*Goal*.
Reproduce the following listing line for line, without any alteration.
══ Listing ══
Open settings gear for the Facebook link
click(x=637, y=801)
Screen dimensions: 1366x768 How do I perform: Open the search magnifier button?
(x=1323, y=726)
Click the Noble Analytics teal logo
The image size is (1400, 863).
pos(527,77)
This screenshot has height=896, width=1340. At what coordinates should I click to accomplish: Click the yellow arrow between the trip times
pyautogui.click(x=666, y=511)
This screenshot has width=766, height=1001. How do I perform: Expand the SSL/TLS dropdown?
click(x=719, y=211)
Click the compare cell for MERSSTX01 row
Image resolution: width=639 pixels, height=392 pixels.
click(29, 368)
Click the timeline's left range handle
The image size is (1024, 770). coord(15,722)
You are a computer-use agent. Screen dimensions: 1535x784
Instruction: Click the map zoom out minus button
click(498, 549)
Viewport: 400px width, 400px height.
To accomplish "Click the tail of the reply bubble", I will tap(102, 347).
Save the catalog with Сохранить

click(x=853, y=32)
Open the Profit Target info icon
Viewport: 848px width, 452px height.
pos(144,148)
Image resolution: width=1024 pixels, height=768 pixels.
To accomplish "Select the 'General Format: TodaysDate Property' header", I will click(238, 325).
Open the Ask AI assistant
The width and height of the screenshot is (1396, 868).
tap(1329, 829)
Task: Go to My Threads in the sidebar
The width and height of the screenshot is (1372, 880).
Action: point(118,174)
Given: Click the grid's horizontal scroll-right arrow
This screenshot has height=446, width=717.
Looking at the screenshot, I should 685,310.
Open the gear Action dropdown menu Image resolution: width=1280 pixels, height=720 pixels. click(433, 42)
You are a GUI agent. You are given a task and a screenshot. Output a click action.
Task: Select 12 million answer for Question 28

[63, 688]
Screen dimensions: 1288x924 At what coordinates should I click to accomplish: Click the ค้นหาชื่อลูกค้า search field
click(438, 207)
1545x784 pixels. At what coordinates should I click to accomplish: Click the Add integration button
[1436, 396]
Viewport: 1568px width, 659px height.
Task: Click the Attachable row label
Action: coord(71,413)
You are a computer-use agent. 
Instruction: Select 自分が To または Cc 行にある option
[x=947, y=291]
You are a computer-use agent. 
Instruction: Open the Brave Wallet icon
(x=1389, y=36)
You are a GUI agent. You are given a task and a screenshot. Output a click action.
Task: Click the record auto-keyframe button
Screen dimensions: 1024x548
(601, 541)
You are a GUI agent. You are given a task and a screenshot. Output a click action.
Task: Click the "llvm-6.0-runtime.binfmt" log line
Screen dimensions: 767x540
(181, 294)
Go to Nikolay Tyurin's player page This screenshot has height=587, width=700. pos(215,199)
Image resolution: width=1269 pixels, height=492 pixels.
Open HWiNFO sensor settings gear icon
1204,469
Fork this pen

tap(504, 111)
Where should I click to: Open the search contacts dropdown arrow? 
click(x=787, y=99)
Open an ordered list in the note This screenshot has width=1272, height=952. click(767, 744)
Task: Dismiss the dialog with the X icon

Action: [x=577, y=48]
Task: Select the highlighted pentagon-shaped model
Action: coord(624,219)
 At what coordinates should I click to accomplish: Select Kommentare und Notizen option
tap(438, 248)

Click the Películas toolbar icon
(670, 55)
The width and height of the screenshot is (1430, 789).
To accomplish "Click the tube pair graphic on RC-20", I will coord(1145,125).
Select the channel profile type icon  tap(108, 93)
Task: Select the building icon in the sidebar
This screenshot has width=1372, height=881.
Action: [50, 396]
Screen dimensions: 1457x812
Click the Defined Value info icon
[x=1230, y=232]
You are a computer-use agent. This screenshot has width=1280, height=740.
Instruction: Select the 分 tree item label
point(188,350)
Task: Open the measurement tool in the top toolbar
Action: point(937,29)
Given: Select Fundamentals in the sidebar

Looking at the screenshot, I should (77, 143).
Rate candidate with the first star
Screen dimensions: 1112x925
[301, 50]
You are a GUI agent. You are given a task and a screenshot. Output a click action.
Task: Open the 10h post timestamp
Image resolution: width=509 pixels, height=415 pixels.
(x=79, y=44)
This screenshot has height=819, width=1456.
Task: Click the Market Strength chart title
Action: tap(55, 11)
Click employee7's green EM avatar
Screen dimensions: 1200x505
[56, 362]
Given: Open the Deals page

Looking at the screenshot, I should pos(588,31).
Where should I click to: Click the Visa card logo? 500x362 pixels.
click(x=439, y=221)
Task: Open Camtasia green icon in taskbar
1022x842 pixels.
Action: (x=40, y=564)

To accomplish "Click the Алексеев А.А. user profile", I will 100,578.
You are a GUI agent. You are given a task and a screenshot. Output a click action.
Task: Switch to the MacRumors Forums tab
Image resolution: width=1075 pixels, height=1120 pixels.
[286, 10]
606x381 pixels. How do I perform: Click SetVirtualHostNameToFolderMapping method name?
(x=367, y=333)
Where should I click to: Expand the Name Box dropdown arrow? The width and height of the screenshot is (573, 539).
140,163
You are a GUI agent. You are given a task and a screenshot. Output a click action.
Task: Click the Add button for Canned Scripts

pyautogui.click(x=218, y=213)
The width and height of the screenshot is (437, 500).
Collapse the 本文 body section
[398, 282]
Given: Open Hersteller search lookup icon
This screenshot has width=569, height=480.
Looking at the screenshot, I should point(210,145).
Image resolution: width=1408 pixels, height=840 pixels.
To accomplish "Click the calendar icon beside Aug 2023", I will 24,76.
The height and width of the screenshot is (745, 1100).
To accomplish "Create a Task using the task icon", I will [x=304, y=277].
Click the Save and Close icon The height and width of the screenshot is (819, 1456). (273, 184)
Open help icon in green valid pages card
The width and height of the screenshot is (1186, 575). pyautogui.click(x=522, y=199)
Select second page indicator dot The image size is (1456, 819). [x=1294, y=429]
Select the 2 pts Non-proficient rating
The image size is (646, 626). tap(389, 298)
═══
*Output below*.
Open settings gear for the Facebook link
click(x=637, y=801)
Screen dimensions: 1366x768 How do I perform: Open the search magnifier button?
(x=1323, y=726)
Click the Noble Analytics teal logo
The image size is (1400, 863).
pos(527,77)
This screenshot has height=896, width=1340. At what coordinates should I click to accomplish: Click the yellow arrow between the trip times
pyautogui.click(x=666, y=511)
This screenshot has width=766, height=1001. How do I perform: Expand the SSL/TLS dropdown?
click(x=719, y=211)
Click the compare cell for MERSSTX01 row
Image resolution: width=639 pixels, height=392 pixels.
click(29, 368)
Click the timeline's left range handle
The image size is (1024, 770). coord(15,722)
You are a computer-use agent. Screen dimensions: 1535x784
Instruction: Click the map zoom out minus button
click(498, 549)
Viewport: 400px width, 400px height.
To accomplish "Click the tail of the reply bubble", I will tap(102, 347).
Save the catalog with Сохранить

click(x=853, y=32)
Open the Profit Target info icon
Viewport: 848px width, 452px height.
pos(144,148)
Image resolution: width=1024 pixels, height=768 pixels.
To accomplish "Select the 'General Format: TodaysDate Property' header", I will click(238, 325).
Open the Ask AI assistant
The width and height of the screenshot is (1396, 868).
tap(1329, 829)
Task: Go to My Threads in the sidebar
The width and height of the screenshot is (1372, 880).
Action: point(118,174)
Given: Click the grid's horizontal scroll-right arrow
This screenshot has height=446, width=717.
Looking at the screenshot, I should 685,310.
Open the gear Action dropdown menu Image resolution: width=1280 pixels, height=720 pixels. click(433, 42)
You are a GUI agent. You are given a task and a screenshot. Output a click action.
Task: Select 12 million answer for Question 28

[63, 688]
Screen dimensions: 1288x924 At what coordinates should I click to accomplish: Click the ค้นหาชื่อลูกค้า search field
click(438, 207)
1545x784 pixels. At what coordinates should I click to accomplish: Click the Add integration button
[1436, 396]
Viewport: 1568px width, 659px height.
Task: Click the Attachable row label
Action: coord(71,413)
You are a computer-use agent. 
Instruction: Select 自分が To または Cc 行にある option
[x=947, y=291]
You are a computer-use agent. 
Instruction: Open the Brave Wallet icon
(x=1389, y=36)
You are a GUI agent. You are given a task and a screenshot. Output a click action.
Task: Click the record auto-keyframe button
Screen dimensions: 1024x548
(601, 541)
You are a GUI agent. You are given a task and a screenshot. Output a click action.
Task: Click the "llvm-6.0-runtime.binfmt" log line
Screen dimensions: 767x540
(181, 294)
Go to Nikolay Tyurin's player page This screenshot has height=587, width=700. pos(215,199)
Image resolution: width=1269 pixels, height=492 pixels.
Open HWiNFO sensor settings gear icon
1204,469
Fork this pen

tap(504, 111)
Where should I click to: Open the search contacts dropdown arrow? 
click(x=787, y=99)
Open an ordered list in the note This screenshot has width=1272, height=952. click(767, 744)
Task: Dismiss the dialog with the X icon

Action: [x=577, y=48]
Task: Select the highlighted pentagon-shaped model
Action: coord(624,219)
 At what coordinates should I click to accomplish: Select Kommentare und Notizen option
tap(438, 248)

Click the Películas toolbar icon
(670, 55)
The width and height of the screenshot is (1430, 789).
To accomplish "Click the tube pair graphic on RC-20", I will coord(1145,125).
Select the channel profile type icon  tap(108, 93)
Task: Select the building icon in the sidebar
This screenshot has width=1372, height=881.
Action: [50, 396]
Screen dimensions: 1457x812
Click the Defined Value info icon
[x=1230, y=232]
You are a computer-use agent. This screenshot has width=1280, height=740.
Instruction: Select the 分 tree item label
point(188,350)
Task: Open the measurement tool in the top toolbar
Action: point(937,29)
Given: Select Fundamentals in the sidebar

Looking at the screenshot, I should (77, 143).
Rate candidate with the first star
Screen dimensions: 1112x925
[301, 50]
You are a GUI agent. You are given a task and a screenshot. Output a click action.
Task: Open the 10h post timestamp
Image resolution: width=509 pixels, height=415 pixels.
(x=79, y=44)
This screenshot has height=819, width=1456.
Task: Click the Market Strength chart title
Action: tap(55, 11)
Click employee7's green EM avatar
Screen dimensions: 1200x505
[56, 362]
Given: Open the Deals page

Looking at the screenshot, I should pos(588,31).
Where should I click to: Click the Visa card logo? 500x362 pixels.
click(x=439, y=221)
Task: Open Camtasia green icon in taskbar
1022x842 pixels.
Action: (x=40, y=564)

To accomplish "Click the Алексеев А.А. user profile", I will 100,578.
You are a GUI agent. You are given a task and a screenshot. Output a click action.
Task: Switch to the MacRumors Forums tab
Image resolution: width=1075 pixels, height=1120 pixels.
[286, 10]
606x381 pixels. How do I perform: Click SetVirtualHostNameToFolderMapping method name?
(x=367, y=333)
Where should I click to: Expand the Name Box dropdown arrow? The width and height of the screenshot is (573, 539).
140,163
You are a GUI agent. You are given a task and a screenshot. Output a click action.
Task: Click the Add button for Canned Scripts

pyautogui.click(x=218, y=213)
The width and height of the screenshot is (437, 500).
Collapse the 本文 body section
[398, 282]
Given: Open Hersteller search lookup icon
This screenshot has width=569, height=480.
Looking at the screenshot, I should point(210,145).
Image resolution: width=1408 pixels, height=840 pixels.
To accomplish "Click the calendar icon beside Aug 2023", I will 24,76.
The height and width of the screenshot is (745, 1100).
To accomplish "Create a Task using the task icon", I will [x=304, y=277].
Click the Save and Close icon The height and width of the screenshot is (819, 1456). (273, 184)
Open help icon in green valid pages card
The width and height of the screenshot is (1186, 575). pyautogui.click(x=522, y=199)
Select second page indicator dot The image size is (1456, 819). [x=1294, y=429]
Select the 2 pts Non-proficient rating
The image size is (646, 626). tap(389, 298)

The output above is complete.